Goal of the exercise: Could you rewrite all of the lines below, swapping every "screenshot" for "screen capture" and changing nothing else, with the pictures omitted?

Exercise materials:
• • • • • • •

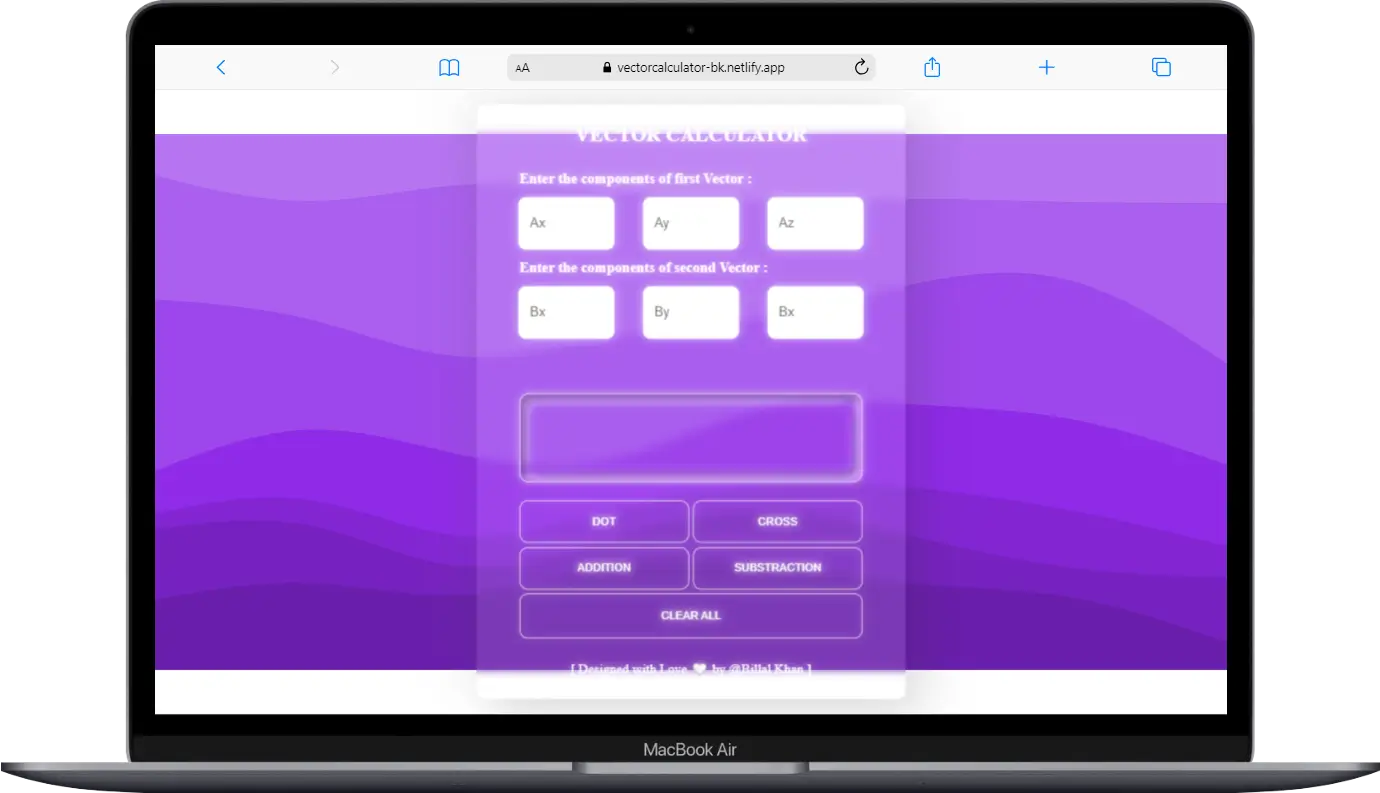
Task: Click the browser forward arrow
Action: pos(334,67)
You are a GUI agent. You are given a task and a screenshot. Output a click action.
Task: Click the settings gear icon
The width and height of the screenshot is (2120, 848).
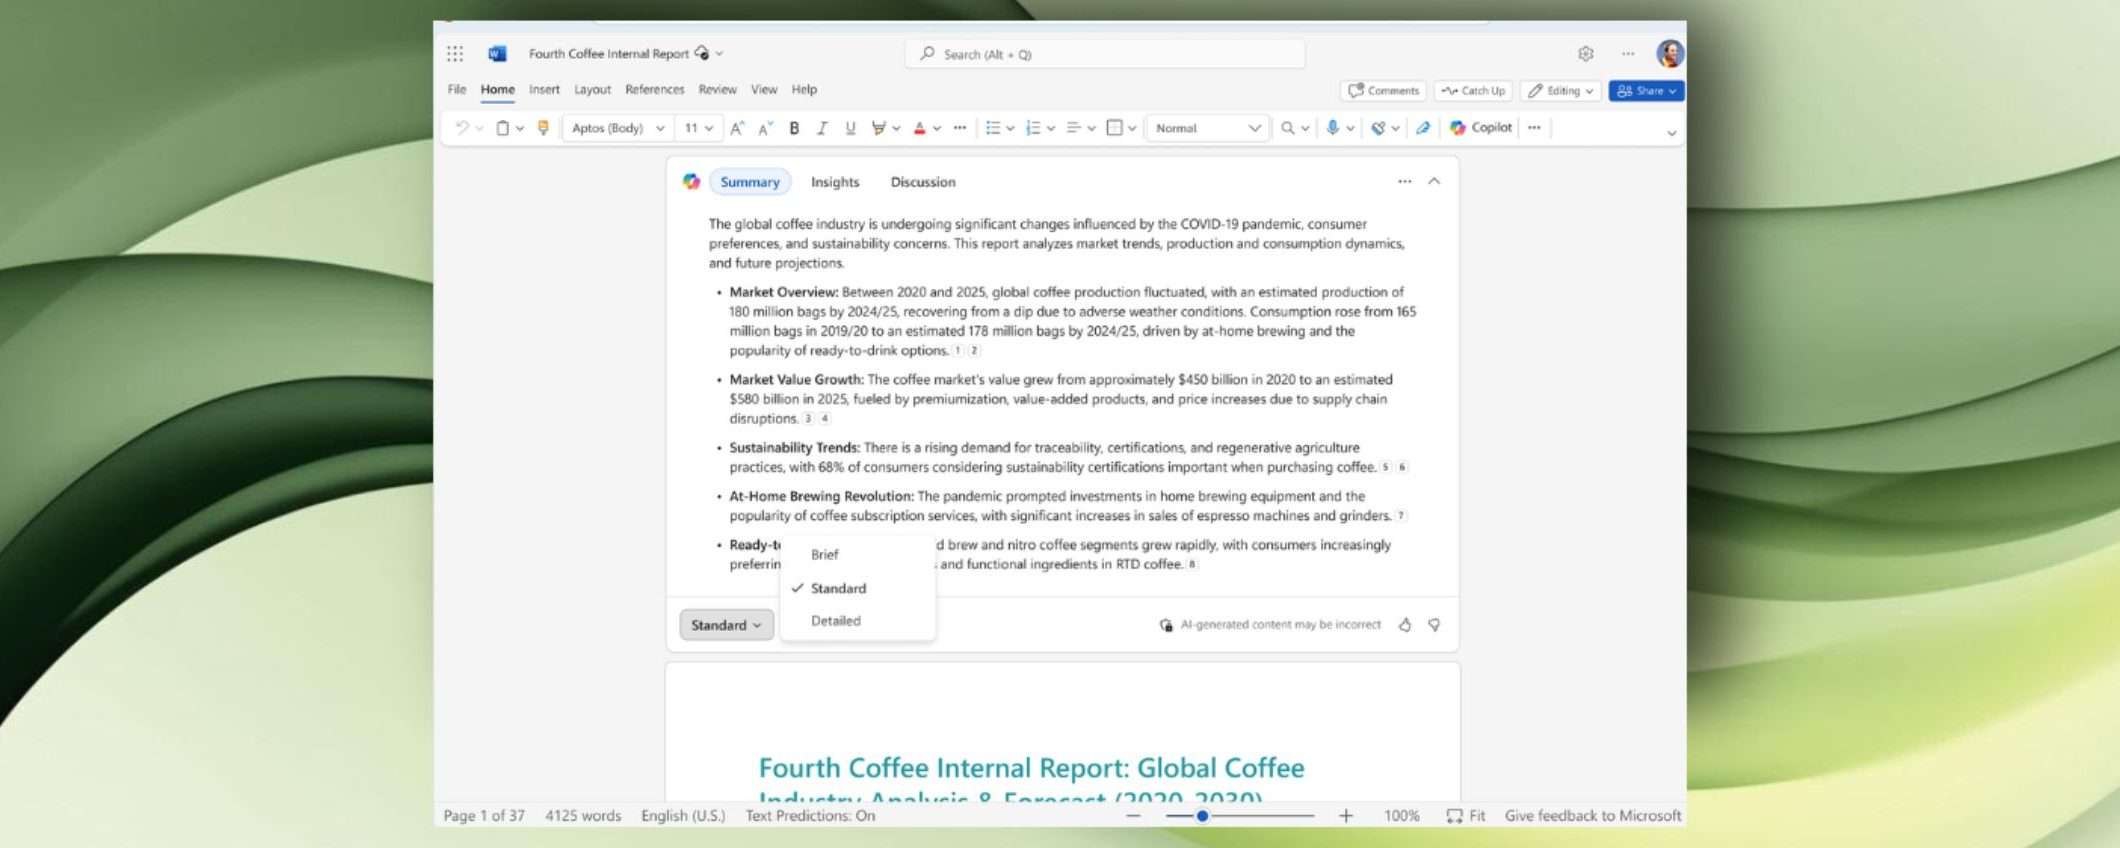1585,54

• • • • • • •

Correct result:
Task: Click the browser forward arrow
Action: pos(334,67)
You are a GUI agent. You are given a task and a screen capture. Output a click action.
Task: Click the settings gear icon
The width and height of the screen capture is (2120, 848).
1585,54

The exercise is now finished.